80 всяком случае, работник в истории снисходительно допускает право на подобный запрос, раз уж оно так нужно спасающемуся в истории интеллигенту. А стало быть, в свете убийства мальчика ради нужд дела, пусть не своекорыстного, – русская память почти наверняка предположит здесь отзвук рассуждений у Достоевского о слезинке ребеночка, пролитой во имя грядущей всемирной гармонии, – заповедь старого партизана с ее отпущением грехов прочитывается не больше не меньше, как разрешение на «кровь по совести», если прибегнуть к словами того же Достоевского.

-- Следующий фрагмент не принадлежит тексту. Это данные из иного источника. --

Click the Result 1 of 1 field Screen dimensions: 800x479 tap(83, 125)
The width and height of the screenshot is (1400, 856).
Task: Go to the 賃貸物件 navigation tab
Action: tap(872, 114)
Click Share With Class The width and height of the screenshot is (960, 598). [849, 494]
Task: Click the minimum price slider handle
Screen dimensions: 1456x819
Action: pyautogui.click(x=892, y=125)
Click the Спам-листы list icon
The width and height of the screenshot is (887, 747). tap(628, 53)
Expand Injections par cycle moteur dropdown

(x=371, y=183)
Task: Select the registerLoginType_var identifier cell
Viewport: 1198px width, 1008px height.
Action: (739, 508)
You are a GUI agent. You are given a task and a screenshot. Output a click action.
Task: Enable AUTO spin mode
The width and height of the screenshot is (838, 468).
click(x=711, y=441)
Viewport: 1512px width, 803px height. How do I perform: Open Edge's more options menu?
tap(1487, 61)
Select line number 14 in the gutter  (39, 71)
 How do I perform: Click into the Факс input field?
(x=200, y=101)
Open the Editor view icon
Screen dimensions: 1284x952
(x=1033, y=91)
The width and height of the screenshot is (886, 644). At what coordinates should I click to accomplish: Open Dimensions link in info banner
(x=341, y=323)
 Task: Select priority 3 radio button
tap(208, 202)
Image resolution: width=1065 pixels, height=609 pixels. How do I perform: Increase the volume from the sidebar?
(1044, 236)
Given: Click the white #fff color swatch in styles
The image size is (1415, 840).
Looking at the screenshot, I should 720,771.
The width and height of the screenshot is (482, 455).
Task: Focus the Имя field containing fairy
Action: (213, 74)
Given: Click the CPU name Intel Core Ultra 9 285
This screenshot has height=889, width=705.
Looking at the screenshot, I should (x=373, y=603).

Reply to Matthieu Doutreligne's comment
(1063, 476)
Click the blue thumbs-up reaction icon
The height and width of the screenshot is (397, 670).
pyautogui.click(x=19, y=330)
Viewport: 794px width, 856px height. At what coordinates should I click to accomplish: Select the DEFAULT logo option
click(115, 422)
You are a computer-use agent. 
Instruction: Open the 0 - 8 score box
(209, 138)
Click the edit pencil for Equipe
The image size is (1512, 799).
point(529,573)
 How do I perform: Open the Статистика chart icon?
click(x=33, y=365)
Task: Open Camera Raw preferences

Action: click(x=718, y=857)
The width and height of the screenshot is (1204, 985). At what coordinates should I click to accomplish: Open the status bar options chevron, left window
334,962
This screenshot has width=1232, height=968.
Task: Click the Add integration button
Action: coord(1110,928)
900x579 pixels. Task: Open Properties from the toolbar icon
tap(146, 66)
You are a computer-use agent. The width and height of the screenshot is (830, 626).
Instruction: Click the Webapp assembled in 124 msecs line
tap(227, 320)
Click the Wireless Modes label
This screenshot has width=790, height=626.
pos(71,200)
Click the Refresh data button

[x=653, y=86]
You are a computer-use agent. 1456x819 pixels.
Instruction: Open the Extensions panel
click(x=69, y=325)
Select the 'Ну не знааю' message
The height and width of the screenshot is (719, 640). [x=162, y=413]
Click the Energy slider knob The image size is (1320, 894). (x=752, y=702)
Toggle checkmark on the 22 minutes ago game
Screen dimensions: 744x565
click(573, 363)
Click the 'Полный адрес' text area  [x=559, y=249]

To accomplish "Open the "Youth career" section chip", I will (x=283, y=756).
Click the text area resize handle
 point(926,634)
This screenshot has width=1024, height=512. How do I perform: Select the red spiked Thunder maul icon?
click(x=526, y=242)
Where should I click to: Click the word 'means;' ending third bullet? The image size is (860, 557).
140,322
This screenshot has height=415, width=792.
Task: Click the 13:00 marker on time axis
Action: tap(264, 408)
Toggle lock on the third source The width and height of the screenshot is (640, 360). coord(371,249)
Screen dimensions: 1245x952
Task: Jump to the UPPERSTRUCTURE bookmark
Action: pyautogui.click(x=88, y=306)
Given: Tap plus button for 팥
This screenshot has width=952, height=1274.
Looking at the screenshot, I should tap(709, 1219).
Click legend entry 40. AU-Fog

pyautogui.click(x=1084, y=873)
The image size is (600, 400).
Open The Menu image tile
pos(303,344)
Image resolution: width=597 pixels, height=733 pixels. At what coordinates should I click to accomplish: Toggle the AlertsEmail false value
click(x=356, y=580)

Что для Сартра это именно так, подтвердило, в частности, вынесенное в заголовок его очередной пьесы и вызывающе перетолкованное им словосочетание «грязные руки». «Грязные руки» – это звучит здесь не как хула, укор в чем-то отталкивающе-нечистоплотном, стыдном. Наоборот, грязные руки тут противопоставлены, с одной стороны, рукам белоручек-чистоплюев, брезгающих браться за полезную черную работу в текущей истории из боязни замараться. А с другой – впечатляюще окровавленным рукам вольных или невольных «факиров свободы», вроде Ореста из «Мух», надеющихся, будто кошмарное причастие позволит им сделаться своими среди облагодетельствованных, а вернее, обольщенных ими сограждан. Признак скромности, а не гордыни, испачканные руки, по Сартру, – достояние рядовых тружеников политики, «ассенизаторов и водовозов» истории. Тех, кто без смущения выполняет свое нужное дело, уповая, что «спасение придет само собой». Или, выражаясь проще: что все или почти все зачтется и спишется самим успехом предпринятого с благими намерениями. И чтобы мудреное на слух выворачивание наизнанку привычных слов не ускользнуло от зрителя, Сартр вложил свое пояснение к ним в уста бывалого революционера-подпольщика, который растолковывает очередному преемнику гордеца Ореста: «Как ты дорожишь своей чистотой, малыш. Как ты боишься запачкать руки. Ну и оставайся чистым! Чему только это послужит и зачем ты пришел к нам? Чистота – это идея факиров и монахов. Вы же, буржуазные анархисты, вы превращаете ее в предлог, чтобы ничего не делать. Ничего не делать, оставаться недвижимыми, скрестить руки на груди, натянуть перчатки. У меня же руки в грязи. Я их по локоть погрузил в дерьмо и кровь. И дальше что? Не думаешь ли ты, что возможно управлять людьми, соблюдая невинность?»[80].
Позже Сартр подтвердил уже от себя, что находит позицию своего ревнителя «грязных рук» предпочтительной и «здоровой»[81].